Officially, at least, the Lost Cause is dead. The last state to include a symbol of the Confederacy has voted to remove it on a bipartisan basis. Hugs and cheers followed the vote last night in Mississippi’s state legislature, and the governor has already said he plans to sign the bill:

Mississippi lawmakers voted Sunday to surrender the Confederate battle emblem from the state flag more than a century after white supremacist legislators adopted the design a generation after the South lost the Civil War.

Spectators in the Capitol cheered and applauded after the votes in the House and Senate.

Each chamber had broad bipartisan support for the historic decision. Republican Gov. Tate Reeves has said he will sign the bill, and the state flag will lose its official status as soon as he does. That could happen in the next few days. …

After the vote, legislators embraced each other. Even those on the opposite side of the issue also hugged as an emotional day of debate drew to a close.

A commission is to design a new flag that cannot include the Confederate symbol and that must have the words “In God We Trust.” Voters will be asked to approve the new design in the Nov. 3 election. If they reject it, the commission will set a different design using the same guidelines, and that would be sent to voters later.

▸ RECORD LIST:
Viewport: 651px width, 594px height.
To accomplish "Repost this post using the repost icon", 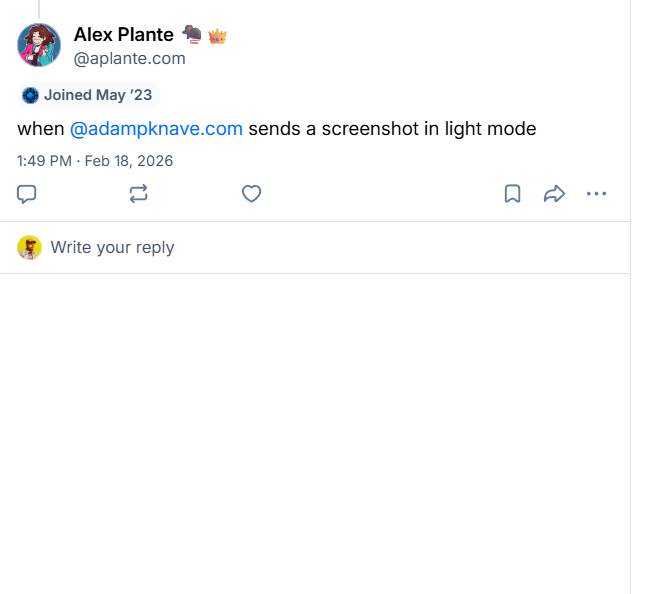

--

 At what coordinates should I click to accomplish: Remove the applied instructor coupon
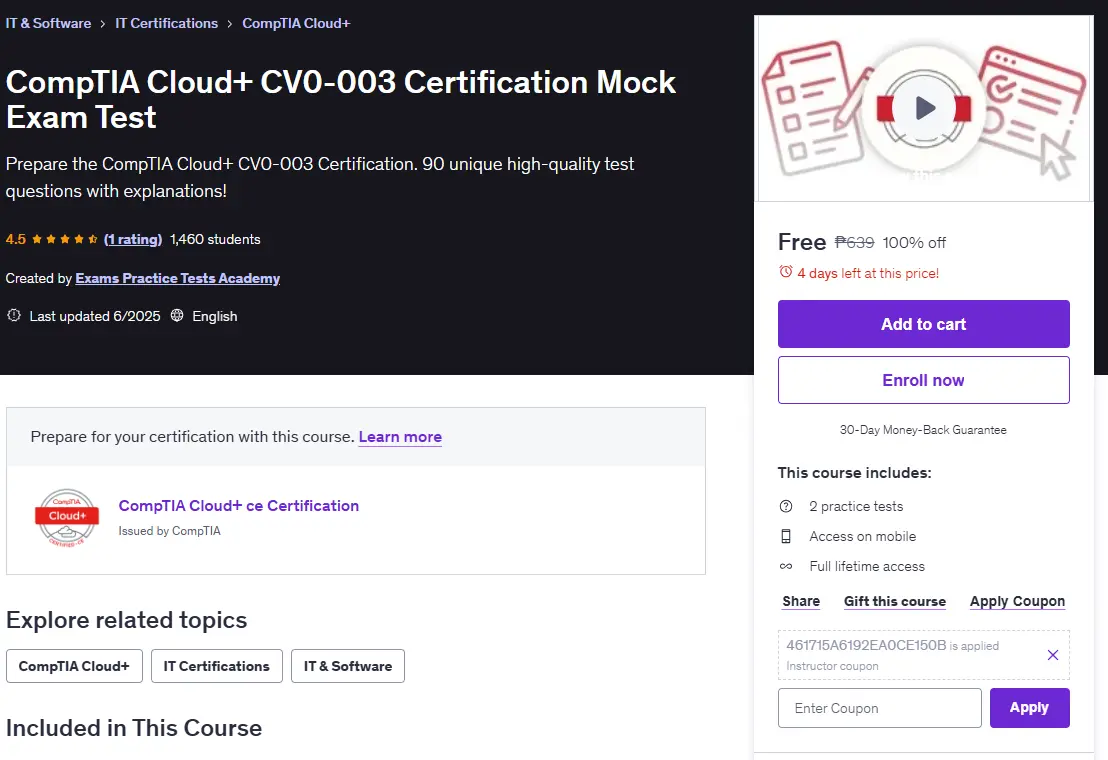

▸ TASK GOAL: In the passage about Mississippi's flag vote, reproduce word for word the portion between "Officially, at least, the" and "the Civil War.", inclusive.

▸ ANSWER TO THIS PROBLEM:
Officially, at least, the Lost Cause is dead. The last state to include a symbol of the Confederacy has voted to remove it on a bipartisan basis. Hugs and cheers followed the vote last night in Mississippi’s state legislature, and the governor has already said he plans to sign the bill:

Mississippi lawmakers voted Sunday to surrender the Confederate battle emblem from the state flag more than a century after white supremacist legislators adopted the design a generation after the South lost the Civil War.